▶ **PASSAGE GIVEN**
• • •

March 12, 2015

Inspiration or Theft: My Novel’s Origins

It was very late at night or, really, very early in the morning a few weeks ago, and I was on my way to bed after doing my night owl thing when I passed by my bookcase and my heart stopped. Okay, that’s a little dramatic. But still, I walked by those overburdened shelves like I do every night before bed, and I let my eye trail over the eclectic assortment of titles, old and new friends in the form of bound pages on a shelf, and suddenly it came to rest on the green-blue spine of a book by the humor and fantasy writer Christopher Moore.

It was a book I had read perhaps three or four years ago, and I hadn’t thought about it in almost as long. Sacré Bleu it’s called, a fantasy about the color blue set in fin de siècle Paris. It involves a seductive muse, a dastardly creature called The Colorman, and the most famous Impressionists and Post-Impressionists of the period. In a nutshell the muse, named Bleu, seduces artists so that they will create paintings using a special pigment, the sacred blue, that allows she and The Colorman, who supplies the pigment by harvesting it from Bleu’s body, to live forever.

In other words it shares some strikingly similar elements with my novel: the irresistible seductress preying on artists, the central role of the pigment and its strange origins, and the way paintings become mystical objects when the special color is used. There were even a few small coincidences like the briefest mention of the goddess Freya, after whom my main character is named, near the beginning of the story, and the fact that Franz von Stuck, who plays a pivotal role in my book, was an artist working in the same period (although part of a different movement) as the painters that form an integral part of Moore’s story.

• • •

▶ **TASKS AND EXERCISES**
1. Can you extract the stretch from "March 12, 2015" through "writer Christopher Moore." in the post on the novel's origins?
2. Could you continue the post about the novel's resemblance to Sacré Bleu from where it stops?
None of the data after this post is needed for anything here.

▶ **PROVIDED INFORMATION**
• • •

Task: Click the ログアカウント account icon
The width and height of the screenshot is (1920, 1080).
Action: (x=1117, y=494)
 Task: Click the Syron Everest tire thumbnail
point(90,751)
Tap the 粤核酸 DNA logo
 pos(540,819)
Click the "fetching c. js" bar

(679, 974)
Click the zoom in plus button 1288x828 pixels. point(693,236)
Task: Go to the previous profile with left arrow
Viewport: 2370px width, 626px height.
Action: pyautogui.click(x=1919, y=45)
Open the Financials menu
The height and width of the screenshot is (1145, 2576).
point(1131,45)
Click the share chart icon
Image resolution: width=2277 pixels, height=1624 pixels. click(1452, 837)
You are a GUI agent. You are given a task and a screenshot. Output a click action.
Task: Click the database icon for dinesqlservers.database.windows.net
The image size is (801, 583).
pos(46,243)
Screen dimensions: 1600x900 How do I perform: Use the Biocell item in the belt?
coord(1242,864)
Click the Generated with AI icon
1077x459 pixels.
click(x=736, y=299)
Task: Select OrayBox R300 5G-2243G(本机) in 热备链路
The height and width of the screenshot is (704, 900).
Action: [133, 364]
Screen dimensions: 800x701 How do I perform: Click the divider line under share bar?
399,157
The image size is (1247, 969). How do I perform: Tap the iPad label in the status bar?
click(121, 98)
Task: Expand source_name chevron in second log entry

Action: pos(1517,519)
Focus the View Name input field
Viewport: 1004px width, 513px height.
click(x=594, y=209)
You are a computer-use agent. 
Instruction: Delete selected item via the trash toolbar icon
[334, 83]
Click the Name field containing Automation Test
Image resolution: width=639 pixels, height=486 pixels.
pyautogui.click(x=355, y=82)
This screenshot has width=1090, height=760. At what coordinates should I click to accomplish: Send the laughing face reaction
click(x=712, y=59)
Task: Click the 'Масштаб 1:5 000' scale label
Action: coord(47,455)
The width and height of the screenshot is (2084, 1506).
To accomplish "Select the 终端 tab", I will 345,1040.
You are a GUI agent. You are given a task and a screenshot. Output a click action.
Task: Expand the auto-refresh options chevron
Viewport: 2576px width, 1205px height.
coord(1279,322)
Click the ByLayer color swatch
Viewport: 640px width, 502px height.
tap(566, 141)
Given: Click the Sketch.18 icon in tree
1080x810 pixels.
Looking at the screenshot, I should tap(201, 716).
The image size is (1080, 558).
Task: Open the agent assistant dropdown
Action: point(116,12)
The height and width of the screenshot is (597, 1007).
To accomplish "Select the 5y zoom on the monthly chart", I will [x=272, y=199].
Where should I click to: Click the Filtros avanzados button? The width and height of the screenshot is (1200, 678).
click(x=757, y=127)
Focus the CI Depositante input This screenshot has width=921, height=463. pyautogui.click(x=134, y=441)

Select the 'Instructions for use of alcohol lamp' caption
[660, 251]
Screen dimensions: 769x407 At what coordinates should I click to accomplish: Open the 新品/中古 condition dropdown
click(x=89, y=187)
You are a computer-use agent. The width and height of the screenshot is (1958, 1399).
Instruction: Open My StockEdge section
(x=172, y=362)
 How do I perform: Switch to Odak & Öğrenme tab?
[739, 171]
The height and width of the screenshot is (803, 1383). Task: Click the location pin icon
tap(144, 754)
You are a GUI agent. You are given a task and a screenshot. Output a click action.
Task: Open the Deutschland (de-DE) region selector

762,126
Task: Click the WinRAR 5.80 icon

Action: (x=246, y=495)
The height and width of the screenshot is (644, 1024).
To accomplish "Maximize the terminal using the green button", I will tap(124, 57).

• • •

▶ **ANSWERS TO THE EXERCISE**
1.
March 12, 2015

Inspiration or Theft: My Novel’s Origins

It was very late at night or, really, very early in the morning a few weeks ago, and I was on my way to bed after doing my night owl thing when I passed by my bookcase and my heart stopped. Okay, that’s a little dramatic. But still, I walked by those overburdened shelves like I do every night before bed, and I let my eye trail over the eclectic assortment of titles, old and new friends in the form of bound pages on a shelf, and suddenly it came to rest on the green-blue spine of a book by the humor and fantasy writer Christopher Moore.

2.
I grabbed the book off the shelf and started re-reading it on the spot until I realized that I actually had to get up and function the next day. As it was, I lay awake that night in a mild state of panic. Had I inadvertently plagiarized Moore’s story? I hadn’t thought of the book in years. It never even so much as crossed my mind while I was writing On the Verge. Could my subconscious somehow have betrayed me and stored up those parts of Moore’s story I liked the best in order to regurgitate them as my own material when the time was right? Was I a fraud?

As things often do, the situation seemed better, less dire, in the morning. I spent the next few weeks re-reading Christopher Moore’s book, and I feel like I can safely say now that while there are parts of it that are similar to my story, On the Verge is a very different novel than Sacré Bleu.

But it did raise the question in my mind about originality. What makes a work of art original? When do you cross the line from using a source as inspiration to using it as a cut and paste template?

Enter Austin Kleon’s book Steal Like an Artist: 10 Things Nobody Told You About Being Creative. This New York Times bestseller is a slim volume laden with incredible nuggets of wisdom for, as Kleon puts it, “anyone who’s trying to inject some creativity into their life and work.” The most important bit of creative guidance, and the namesake for the book, is to steal like an artist. By that, Kleon doesn’t mean copying other people’s work and passing it off as one’s own. The idea behind his statement is that nothing is original. “What a good artist understands,” he says, is that “all creative work builds on what came before. Nothing is completely original.”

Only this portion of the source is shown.